» **EXERCISE DIRECTIONS**
Copy every entry as is. Leave images out.

» **DATA PROVIDED**
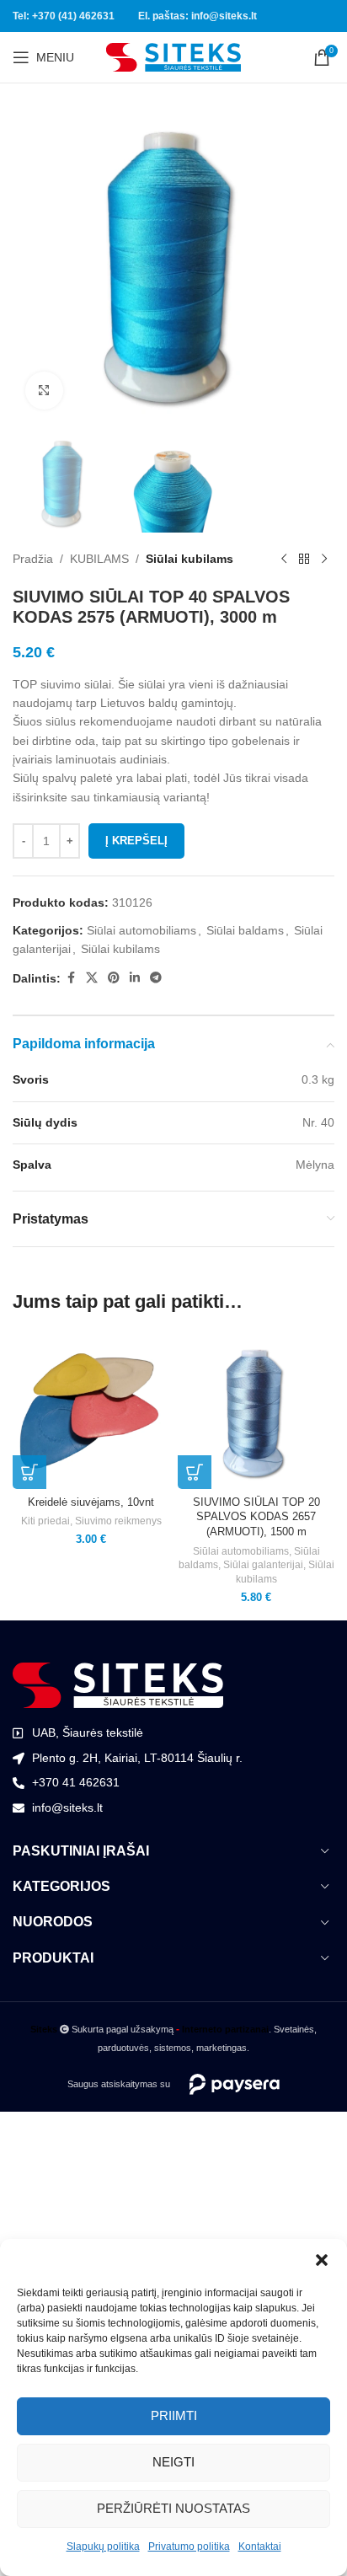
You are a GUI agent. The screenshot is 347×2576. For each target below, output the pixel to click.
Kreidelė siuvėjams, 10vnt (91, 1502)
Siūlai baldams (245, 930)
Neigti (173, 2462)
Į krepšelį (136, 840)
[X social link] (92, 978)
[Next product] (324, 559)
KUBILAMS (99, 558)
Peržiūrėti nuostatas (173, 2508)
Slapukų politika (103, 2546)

» **WRITTEN RESPONSE**
You are a GUI agent. The screenshot is 347×2576. For each target below, output the pixel to click.
Kreidelė siuvėjams, 10vnt (91, 1502)
Siūlai baldams (245, 930)
Neigti (173, 2462)
Į krepšelį (136, 840)
[X social link] (92, 978)
[Next product] (324, 559)
KUBILAMS (99, 558)
Peržiūrėti nuostatas (173, 2508)
Slapukų politika (103, 2546)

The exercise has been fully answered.